特に中小企業では、自社で人事担当者を雇うよりも外部の社労士に依頼したほうがコストを抑えられる場合が多く、安定した需要があります。また、独立した社労士には定年がなく、自分のペースで働き続けられるため、年齢を重ねても収入を確保しやすい点もメリットです。

経営者としての責任や営業活動などの負担はありますが、その分やりがいを感じられる職業でしょう。
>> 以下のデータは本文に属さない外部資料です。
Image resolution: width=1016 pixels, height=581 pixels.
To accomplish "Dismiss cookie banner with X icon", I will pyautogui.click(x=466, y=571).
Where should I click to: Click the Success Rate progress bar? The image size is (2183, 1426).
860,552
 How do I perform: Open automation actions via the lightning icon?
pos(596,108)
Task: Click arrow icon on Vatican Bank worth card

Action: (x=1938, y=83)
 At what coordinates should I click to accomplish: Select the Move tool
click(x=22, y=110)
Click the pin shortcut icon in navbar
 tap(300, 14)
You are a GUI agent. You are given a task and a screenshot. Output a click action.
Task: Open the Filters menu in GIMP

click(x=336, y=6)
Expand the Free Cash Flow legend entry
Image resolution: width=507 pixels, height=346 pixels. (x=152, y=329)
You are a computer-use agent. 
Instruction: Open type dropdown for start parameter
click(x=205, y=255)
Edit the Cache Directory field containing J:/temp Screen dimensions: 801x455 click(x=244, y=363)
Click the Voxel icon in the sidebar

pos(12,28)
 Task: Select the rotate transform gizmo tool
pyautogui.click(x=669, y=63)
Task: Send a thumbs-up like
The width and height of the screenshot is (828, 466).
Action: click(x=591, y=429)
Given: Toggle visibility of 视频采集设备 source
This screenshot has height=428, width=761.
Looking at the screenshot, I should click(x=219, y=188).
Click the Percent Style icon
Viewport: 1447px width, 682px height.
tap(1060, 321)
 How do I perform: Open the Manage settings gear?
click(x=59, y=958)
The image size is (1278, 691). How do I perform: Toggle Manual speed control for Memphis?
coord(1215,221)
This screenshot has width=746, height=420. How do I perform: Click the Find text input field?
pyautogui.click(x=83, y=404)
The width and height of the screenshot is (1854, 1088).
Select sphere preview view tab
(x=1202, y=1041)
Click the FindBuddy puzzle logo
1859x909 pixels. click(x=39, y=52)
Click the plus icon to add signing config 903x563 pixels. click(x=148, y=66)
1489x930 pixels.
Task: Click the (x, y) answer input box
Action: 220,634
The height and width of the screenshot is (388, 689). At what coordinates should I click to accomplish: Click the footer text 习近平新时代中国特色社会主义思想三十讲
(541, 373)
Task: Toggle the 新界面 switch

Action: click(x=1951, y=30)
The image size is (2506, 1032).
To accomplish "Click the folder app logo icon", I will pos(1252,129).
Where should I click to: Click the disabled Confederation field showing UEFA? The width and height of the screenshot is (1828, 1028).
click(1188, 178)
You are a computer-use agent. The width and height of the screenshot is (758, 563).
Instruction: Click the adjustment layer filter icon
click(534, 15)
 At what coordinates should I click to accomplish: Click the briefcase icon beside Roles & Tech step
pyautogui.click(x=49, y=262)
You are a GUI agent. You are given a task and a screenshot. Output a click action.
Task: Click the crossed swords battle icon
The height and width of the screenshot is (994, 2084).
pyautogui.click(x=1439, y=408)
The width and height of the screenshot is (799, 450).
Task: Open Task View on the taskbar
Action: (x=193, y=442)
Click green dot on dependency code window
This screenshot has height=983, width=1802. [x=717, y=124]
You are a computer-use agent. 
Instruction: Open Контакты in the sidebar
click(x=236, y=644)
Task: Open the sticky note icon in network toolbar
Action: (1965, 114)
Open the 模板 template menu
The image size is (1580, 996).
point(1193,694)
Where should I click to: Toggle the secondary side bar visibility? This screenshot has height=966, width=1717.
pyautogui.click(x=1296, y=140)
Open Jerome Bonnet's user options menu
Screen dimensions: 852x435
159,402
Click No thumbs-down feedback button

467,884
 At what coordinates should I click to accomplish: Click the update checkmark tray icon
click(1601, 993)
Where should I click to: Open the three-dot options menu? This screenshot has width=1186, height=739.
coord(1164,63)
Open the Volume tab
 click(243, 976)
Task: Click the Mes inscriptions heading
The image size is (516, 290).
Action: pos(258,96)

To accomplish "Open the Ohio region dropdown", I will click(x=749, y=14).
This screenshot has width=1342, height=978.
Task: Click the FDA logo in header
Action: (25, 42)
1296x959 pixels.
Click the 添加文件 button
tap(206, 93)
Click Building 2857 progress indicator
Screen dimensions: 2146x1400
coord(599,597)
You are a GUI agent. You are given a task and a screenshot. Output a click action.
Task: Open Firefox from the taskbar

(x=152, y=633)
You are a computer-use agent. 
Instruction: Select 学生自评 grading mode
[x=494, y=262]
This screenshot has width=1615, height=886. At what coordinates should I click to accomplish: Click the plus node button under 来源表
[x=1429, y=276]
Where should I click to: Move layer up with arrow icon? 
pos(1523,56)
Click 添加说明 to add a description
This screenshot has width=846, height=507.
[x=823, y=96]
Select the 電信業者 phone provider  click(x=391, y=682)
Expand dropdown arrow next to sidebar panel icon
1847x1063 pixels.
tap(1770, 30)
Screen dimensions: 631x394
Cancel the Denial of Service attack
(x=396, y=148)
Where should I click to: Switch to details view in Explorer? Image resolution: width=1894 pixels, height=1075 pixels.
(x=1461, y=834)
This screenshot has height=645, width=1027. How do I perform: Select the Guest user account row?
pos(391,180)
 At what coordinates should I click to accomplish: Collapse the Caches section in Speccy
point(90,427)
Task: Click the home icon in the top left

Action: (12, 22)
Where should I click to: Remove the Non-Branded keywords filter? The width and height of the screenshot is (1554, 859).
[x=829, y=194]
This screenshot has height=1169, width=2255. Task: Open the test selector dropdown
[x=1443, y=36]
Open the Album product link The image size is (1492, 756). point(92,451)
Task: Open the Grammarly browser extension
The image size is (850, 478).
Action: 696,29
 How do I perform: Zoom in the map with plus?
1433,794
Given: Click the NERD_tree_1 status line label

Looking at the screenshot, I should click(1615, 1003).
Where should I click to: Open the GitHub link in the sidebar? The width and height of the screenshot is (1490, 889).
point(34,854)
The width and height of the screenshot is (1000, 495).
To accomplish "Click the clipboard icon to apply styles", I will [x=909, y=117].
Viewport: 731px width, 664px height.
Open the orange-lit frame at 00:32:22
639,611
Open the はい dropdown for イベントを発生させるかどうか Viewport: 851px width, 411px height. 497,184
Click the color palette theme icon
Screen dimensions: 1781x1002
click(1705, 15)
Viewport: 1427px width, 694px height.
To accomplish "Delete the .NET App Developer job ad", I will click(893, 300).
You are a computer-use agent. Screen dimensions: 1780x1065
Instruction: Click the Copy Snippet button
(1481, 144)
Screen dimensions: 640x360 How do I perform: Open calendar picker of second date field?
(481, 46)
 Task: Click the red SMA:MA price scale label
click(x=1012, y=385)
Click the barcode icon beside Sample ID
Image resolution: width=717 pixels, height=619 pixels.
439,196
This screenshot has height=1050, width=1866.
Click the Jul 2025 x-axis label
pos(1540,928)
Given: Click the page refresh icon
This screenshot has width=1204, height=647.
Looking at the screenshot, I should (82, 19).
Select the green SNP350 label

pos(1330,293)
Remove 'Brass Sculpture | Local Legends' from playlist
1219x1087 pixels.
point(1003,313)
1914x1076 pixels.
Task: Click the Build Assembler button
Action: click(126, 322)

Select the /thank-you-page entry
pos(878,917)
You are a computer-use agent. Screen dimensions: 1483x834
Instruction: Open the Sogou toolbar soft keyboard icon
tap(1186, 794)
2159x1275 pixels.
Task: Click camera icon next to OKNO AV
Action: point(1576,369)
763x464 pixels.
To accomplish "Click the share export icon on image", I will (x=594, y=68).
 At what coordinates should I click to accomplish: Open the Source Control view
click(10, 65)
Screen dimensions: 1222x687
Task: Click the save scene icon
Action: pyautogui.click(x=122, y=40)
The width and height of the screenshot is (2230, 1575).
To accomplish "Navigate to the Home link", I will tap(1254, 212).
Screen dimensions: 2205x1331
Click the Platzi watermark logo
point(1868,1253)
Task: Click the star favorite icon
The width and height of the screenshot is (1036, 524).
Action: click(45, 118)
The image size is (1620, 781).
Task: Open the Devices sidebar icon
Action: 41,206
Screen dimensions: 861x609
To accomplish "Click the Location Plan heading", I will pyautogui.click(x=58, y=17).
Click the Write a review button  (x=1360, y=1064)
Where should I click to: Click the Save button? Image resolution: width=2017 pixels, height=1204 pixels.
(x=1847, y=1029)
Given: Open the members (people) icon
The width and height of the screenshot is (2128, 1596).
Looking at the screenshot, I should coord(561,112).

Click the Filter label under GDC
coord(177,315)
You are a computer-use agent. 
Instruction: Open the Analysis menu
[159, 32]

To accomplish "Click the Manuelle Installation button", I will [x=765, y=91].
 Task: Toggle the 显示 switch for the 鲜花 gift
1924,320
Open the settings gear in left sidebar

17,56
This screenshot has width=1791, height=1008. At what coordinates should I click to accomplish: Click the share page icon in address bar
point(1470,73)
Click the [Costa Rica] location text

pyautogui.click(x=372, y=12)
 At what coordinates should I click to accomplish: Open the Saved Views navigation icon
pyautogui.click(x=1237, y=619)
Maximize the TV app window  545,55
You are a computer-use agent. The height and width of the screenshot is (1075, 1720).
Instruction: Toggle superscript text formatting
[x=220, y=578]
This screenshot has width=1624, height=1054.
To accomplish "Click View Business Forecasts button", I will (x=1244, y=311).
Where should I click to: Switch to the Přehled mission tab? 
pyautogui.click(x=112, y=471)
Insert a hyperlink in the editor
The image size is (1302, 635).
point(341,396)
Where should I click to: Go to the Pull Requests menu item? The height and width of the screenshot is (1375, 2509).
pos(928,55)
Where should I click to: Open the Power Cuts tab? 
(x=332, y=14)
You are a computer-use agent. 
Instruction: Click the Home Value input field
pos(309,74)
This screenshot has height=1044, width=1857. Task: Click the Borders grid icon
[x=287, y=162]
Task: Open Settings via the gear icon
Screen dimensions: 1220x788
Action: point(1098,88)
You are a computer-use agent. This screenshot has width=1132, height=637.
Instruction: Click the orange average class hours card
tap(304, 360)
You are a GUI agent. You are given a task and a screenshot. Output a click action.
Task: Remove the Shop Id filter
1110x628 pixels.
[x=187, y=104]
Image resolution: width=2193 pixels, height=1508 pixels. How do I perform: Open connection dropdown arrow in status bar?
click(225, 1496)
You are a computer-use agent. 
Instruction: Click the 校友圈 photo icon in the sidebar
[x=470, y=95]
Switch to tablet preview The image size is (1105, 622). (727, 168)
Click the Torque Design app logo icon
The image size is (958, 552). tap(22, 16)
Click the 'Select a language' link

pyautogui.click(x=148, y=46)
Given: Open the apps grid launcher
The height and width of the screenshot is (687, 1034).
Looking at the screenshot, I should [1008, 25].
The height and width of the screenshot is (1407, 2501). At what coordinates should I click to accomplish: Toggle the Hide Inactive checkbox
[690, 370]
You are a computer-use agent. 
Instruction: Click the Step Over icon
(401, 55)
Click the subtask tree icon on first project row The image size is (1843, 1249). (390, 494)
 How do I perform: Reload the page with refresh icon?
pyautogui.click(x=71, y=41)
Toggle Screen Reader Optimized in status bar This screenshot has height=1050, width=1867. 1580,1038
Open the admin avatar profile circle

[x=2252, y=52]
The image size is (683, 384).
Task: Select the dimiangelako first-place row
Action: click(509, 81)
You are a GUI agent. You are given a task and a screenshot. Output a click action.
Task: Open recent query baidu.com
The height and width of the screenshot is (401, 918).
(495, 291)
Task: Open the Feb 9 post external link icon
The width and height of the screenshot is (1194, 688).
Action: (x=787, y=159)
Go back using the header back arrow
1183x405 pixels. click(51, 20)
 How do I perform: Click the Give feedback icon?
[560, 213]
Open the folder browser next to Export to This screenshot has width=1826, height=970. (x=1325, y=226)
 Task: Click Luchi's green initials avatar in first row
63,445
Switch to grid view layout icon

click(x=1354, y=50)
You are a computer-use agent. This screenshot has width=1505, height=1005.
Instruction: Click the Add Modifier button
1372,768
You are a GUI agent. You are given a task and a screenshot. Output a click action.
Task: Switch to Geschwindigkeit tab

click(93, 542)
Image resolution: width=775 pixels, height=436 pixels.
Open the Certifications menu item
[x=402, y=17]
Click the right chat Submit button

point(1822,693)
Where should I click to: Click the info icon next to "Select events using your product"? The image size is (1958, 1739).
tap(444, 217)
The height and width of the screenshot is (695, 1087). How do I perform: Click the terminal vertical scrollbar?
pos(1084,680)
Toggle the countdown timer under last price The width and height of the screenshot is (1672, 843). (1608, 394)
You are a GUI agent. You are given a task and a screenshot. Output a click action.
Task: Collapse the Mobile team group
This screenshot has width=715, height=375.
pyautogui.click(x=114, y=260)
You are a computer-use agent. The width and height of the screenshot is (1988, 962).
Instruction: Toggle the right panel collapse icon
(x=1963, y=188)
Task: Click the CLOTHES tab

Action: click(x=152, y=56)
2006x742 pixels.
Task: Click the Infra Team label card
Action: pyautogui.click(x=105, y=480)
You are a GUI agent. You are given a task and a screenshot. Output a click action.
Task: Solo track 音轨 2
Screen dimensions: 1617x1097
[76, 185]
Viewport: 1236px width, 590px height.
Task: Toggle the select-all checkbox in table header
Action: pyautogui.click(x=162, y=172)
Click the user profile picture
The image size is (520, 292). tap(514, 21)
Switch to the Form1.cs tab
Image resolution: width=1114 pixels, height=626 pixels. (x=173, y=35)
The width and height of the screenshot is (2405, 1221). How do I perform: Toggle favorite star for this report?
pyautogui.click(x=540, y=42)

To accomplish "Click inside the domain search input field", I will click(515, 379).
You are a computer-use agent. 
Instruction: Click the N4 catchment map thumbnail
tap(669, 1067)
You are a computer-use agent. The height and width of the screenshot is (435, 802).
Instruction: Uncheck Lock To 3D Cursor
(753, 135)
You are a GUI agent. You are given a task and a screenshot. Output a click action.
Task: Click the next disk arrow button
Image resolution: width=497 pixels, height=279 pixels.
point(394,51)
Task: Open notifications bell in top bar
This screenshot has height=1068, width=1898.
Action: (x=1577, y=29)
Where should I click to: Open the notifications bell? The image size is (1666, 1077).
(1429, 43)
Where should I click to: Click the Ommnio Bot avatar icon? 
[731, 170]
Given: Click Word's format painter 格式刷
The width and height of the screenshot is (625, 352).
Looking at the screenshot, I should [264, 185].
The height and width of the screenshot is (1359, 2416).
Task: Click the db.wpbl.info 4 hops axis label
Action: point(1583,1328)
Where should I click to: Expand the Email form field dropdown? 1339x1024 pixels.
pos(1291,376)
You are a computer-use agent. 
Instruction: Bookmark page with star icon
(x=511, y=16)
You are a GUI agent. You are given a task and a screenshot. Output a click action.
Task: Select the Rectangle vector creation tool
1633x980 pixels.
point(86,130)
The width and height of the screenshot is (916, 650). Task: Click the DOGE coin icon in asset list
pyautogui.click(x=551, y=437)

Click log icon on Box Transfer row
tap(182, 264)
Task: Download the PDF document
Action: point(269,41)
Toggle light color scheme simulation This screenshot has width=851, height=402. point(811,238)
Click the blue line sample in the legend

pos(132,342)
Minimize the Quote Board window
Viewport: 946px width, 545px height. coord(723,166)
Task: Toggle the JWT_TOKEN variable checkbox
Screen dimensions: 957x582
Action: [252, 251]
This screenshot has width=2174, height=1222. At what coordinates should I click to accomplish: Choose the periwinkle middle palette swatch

稼げる社労士(社会保険労務士)になるために!収入を増やす4つの方法

社労士資格を取得するだけでは収入を増やすことはできません。

ここでは、社労士として収入を増やす方法を紹介します。

社労士の資格取得の流れやキャリアパスについて知りたい方は「社労士になるには」の記事を参考にしてください。

独立開業し、営業スキルを向上させる

社労士として収入を増やす方法として、独立開業する方法があります。ただし、開業するだけでは収入を増やすことはできません。
収入を増やすためには、顧客を獲得するための営業スキルをアップさせることが必要になります。

営業スキルを上げるためには、コミュニケーションスキルを磨き、営業活動を通じて経験を積みましょう。
失敗や成功から学びながら成長することが大切です。また、同僚や上司からのフィードバックを受け入れ、改善点を見つけることも重要です。

コミュニケーションスキルは、営業において不可欠です。聞き手に対する理解と共感、明確な表現能力、適切な質問の仕方などを磨きましょう。

コンサルティングサービス(3号業務)を提供する

社労士の3号業務とは、労働関係のアドバイザーのように社会保険やお労務管理に関する相談内容に応じてアドバイスをするコンサルティング業務のことです。

1号業務や2号業務などの書類作成業務だけではなく、3号業務のコンサルティングを行うことで収入を上げることが可能です。

コンサルティング業務は主に、企業などの顧客に対して人事や労務、社会保険関連の業務について助言やアドバイス、サポートを行います。

ダブルライセンス取得で市場価値を高める

社労士だけでなく、ほかの資格を取得することでより専門性が出て市場価値が高まります。

特に行政書士やFP(ファイナンシャルプランナー)、中小企業診断士などのダブルライセンスは社労士との関連性が高く、取り扱える業務が増えるため人気です。

人脈を広げる

仕事を請け負うには、まずは仕事を与えてくれる人と知り合うことが重要となります。

「異業種交流会」や「士業交流会」などに参加し、積極的に人脈を開拓していきましょう。

今まで仕事の関係性はなかった人でも会社を立ち上げることになった、出世したなどの理由で仕事を振ってくれる可能性もゼロではありません。

社労士(社会保険労務士)になるとキャリアアップが目指せる

以上をまとめると、

  • 社労士の平均年収は1134.6万円
  • 社労士には開業社労士と勤務社労士があ
  • 独立志向が強く、営業が得意という方は開業社労士がおすすめ
  • 安定志向が強い方は勤務社労士がおすすめ
  • 男女による賃金格差があまり開いていない

ということが挙げられます。

「社労士の年収は低い」「社労士は稼げない」と言われる背景は、開業社労士によって年収はまちまちであることが理由・本音のようです。
ただこれは自分の努力次第で変えることができるのも事実です。

社労士試験の合格率は6%程度とかなり低いものの、合格すればキャリアアップが目指せます。

ぜひ社労士の資格取得を目指してみましょう。